A lo largo de la historia el fenómeno culinario ha aparecido de forma más o menos recurrente en muchos de los títulos que conforman el grupo de obras del repertorio operístico.
Pero, más allá de las referencias en los libretos a temas gastronómicos, es interesante comprobar cómo también muchos de los divos y divas del género han demostrado su debilidad por la gastronomía de muy diferentes formas platos se. Incluso, hasta le han dedicado platos en su honor.
De igual modo ha sucedido con la moda de dar nombre de ilustres cantantes a diferentes platos, como Nellie Melba, quien fue honrada con varios platillos preparados en su honor, entre los que se cuentan la «Copa Melba» y las «Tostadas Melba».
Se cree que el nombre data de 1897, una época en que la cantante estuvo muy enferma y tomó estas últimas como alimento básico de su dieta. De igual manera, a la soprano italiana Luisa Tetrazzini se le atribuye la invención(o dedicación) de platos como la «Pasta Tetrazzini» y el «Pollo a la Tetrazzini».
Por otro lado«La Bella Helena», ópera cómica de Jacques Offenbach, trascendió del teatro a la culinaria poniendo de moda diversas recetas como el Solomillo o el Pollo Bella Helena, pero el más famoso fue el postre conocido como: «Peras Bella Helena», en honor a la cantante francesa Hortense Schneider «La Snéder», heroína de las operetas del autor.

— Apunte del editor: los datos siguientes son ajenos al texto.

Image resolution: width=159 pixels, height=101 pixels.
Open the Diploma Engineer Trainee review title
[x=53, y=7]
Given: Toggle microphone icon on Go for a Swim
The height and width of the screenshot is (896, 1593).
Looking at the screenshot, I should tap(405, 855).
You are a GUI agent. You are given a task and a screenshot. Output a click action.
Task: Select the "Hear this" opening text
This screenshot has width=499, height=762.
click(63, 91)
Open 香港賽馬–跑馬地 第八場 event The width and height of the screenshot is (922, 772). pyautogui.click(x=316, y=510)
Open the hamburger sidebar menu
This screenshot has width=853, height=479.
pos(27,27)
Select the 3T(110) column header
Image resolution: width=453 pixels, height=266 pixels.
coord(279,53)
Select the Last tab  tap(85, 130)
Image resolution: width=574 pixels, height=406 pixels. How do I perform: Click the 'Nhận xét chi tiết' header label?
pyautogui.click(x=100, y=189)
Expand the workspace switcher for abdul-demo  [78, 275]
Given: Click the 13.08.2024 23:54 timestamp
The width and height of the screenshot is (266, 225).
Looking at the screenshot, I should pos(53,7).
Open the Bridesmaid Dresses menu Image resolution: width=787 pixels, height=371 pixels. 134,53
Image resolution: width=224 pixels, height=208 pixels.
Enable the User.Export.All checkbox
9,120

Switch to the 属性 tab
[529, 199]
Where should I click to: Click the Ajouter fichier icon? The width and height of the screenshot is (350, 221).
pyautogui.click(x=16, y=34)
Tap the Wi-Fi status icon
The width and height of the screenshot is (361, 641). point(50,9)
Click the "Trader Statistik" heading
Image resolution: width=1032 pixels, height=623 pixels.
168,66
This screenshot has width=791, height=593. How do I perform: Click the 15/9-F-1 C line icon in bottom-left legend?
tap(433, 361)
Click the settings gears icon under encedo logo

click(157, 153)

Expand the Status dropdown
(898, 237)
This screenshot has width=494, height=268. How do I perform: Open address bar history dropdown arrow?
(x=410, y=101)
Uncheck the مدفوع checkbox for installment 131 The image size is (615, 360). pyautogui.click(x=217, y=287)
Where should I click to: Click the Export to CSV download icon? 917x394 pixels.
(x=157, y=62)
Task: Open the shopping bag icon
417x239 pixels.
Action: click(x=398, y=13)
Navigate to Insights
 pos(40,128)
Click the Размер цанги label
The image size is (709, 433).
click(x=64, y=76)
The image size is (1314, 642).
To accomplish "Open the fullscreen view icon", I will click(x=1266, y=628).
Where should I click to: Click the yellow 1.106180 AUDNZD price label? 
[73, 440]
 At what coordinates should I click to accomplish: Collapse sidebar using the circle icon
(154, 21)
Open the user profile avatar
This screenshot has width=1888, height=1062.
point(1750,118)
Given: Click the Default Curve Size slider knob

Según se comenta, varios cantantes del género lírico han incursionado dentro del mundo de la gastronomía, entre los que se cuenta al tenor Carlo Bergonzi (verdiano por antonomasia), quien encontró en la cocina el consuelo a su retiro abriendo en Busseto, tierra natal de Giussepe Verdi, el restaurante Los dos Foscari que rememora el título de la ópera verdiana.
Como no podía ser menos, el infatigable y omnipresente Plácido Domingo también ha hecho incursiones dentro del arte culinario. Se dice que el famoso, empeñado en seguir los pasos de su abuela, se adentró en el sector de la gastronomía junto al afamado chef mexicano Richard Sandoval, y esta alianza fue creciendo hasta el punto que hoy poseen cerca de una decena de restaurantes en Estados Unidos y México.
Otro tenor español, José Carreras, colaboró en la publicación del libro Gastronomía Musical, para el que seleccionó cuarenta obras líricas emblemáticas, y resumió su argumento y características para servirlas junto con los platos tradicionales del lugar donde se desarrolla la acción.
Platos tan exóticos como el goma-dare de Madame Butterfly, el chateau briand con patatas soufflée de La Traviata, el tiramisú de Tosca o el helado de miel de castaño de El Elixir de Amor, se unen aquí con el remojón granadino de La vida breve y el cocido madrileño de Don Carlo, gracias al hilo conductor de la ópera.
Cada una de estas 125 recetas incluye además un análisis nutricional.
Más recientemente, el famosísimo peruano Juan Diego Flórez también ha hecho incursiones gastronómicas en Lima, al apoyar el festival La Cocina de Juan Diego y ejerciendo de chef en el restaurante La Rosa Náutica, una cita que fusionó la cocina peruana con la italiana, a gusto del famoso tenor.
Y esta relación fascinante, por cierto, mucho más real que anecdótica entre la ópera y la gastronomía, lleva a una reflexión muy simple: una representación de ópera debe ser culminada con una buena cena.